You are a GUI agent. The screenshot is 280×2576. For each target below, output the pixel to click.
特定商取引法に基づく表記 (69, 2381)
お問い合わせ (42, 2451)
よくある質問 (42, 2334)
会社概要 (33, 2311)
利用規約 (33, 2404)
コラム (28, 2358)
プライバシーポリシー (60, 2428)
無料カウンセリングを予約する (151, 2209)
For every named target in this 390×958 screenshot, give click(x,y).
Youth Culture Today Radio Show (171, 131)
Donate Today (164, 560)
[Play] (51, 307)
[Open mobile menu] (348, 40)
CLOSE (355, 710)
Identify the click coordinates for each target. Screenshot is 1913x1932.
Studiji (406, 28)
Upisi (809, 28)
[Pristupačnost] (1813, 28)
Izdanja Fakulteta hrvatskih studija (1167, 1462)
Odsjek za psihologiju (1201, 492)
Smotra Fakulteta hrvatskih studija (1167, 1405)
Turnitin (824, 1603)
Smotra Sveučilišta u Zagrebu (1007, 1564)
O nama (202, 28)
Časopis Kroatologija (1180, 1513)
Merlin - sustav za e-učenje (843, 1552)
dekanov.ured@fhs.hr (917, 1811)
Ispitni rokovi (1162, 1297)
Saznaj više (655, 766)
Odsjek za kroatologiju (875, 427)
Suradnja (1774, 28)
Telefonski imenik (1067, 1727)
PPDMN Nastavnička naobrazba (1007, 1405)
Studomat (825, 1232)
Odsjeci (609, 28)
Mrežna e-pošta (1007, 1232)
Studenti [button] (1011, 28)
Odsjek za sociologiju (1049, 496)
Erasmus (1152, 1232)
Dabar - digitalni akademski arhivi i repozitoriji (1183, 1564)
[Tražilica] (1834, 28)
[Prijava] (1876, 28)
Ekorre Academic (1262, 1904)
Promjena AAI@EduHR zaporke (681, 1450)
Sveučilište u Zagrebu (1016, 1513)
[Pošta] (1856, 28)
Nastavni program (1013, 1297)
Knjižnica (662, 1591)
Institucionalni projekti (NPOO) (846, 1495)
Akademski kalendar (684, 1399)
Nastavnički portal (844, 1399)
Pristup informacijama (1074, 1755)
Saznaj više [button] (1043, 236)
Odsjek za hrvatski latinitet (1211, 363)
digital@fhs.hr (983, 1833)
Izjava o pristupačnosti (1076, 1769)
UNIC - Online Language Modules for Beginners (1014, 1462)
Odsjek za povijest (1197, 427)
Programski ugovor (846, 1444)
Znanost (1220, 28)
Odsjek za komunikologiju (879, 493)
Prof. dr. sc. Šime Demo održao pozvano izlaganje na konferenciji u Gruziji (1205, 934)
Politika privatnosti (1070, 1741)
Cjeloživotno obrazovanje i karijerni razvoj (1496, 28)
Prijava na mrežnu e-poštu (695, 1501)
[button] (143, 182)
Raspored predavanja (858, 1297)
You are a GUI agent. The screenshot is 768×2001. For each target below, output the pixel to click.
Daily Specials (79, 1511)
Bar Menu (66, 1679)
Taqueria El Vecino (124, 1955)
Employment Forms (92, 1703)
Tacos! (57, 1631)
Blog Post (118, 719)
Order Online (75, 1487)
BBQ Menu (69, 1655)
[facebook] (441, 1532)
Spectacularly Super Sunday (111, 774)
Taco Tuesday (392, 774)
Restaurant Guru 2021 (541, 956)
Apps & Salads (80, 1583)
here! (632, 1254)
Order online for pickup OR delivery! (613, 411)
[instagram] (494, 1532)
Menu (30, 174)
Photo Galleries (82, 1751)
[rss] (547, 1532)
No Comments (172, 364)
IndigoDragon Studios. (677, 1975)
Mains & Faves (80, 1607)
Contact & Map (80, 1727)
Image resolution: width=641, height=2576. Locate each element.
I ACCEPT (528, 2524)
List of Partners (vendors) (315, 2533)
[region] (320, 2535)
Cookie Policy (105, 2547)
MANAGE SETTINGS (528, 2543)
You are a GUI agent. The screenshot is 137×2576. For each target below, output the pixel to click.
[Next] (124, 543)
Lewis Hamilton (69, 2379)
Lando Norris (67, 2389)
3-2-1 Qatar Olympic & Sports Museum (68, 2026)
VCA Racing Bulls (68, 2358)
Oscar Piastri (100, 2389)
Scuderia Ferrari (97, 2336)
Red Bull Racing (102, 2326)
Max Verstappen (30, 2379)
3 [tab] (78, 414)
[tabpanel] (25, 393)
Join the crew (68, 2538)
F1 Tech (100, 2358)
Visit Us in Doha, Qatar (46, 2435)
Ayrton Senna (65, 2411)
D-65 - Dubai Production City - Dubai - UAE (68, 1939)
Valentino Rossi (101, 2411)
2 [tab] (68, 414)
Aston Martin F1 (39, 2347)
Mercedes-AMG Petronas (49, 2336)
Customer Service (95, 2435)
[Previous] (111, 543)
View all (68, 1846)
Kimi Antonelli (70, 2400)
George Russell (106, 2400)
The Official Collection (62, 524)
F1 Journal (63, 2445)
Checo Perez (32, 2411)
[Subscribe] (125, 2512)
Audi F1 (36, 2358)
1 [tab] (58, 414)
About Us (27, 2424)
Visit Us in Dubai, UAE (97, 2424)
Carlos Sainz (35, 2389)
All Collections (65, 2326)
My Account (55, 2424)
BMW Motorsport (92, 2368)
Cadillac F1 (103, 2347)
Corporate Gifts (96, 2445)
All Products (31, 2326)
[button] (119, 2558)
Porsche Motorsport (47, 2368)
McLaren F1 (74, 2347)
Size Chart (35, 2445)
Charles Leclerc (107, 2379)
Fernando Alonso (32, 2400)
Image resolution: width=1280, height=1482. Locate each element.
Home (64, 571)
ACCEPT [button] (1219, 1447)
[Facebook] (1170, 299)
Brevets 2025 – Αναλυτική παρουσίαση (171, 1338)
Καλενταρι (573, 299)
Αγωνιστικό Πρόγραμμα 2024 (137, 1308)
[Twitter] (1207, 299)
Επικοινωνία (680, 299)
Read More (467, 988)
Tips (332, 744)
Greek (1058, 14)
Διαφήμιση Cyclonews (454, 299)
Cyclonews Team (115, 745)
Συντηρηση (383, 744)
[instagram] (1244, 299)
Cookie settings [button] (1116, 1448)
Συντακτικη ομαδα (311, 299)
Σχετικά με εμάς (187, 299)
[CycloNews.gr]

● ● ● ●

WHAT IS EXPECTED =
Among the records, find every line holding the word "output" and copy it.

ANSWER AREA =
You are a GUI agent. The screenshot is 280×2576. For each target below, output the pixel to click.
You are a GUI agent. The screenshot is 768×2001. For each target below, output the pixel to click.
You are a GUI agent. The screenshot is 137×2576. For each target below, output the pixel to click.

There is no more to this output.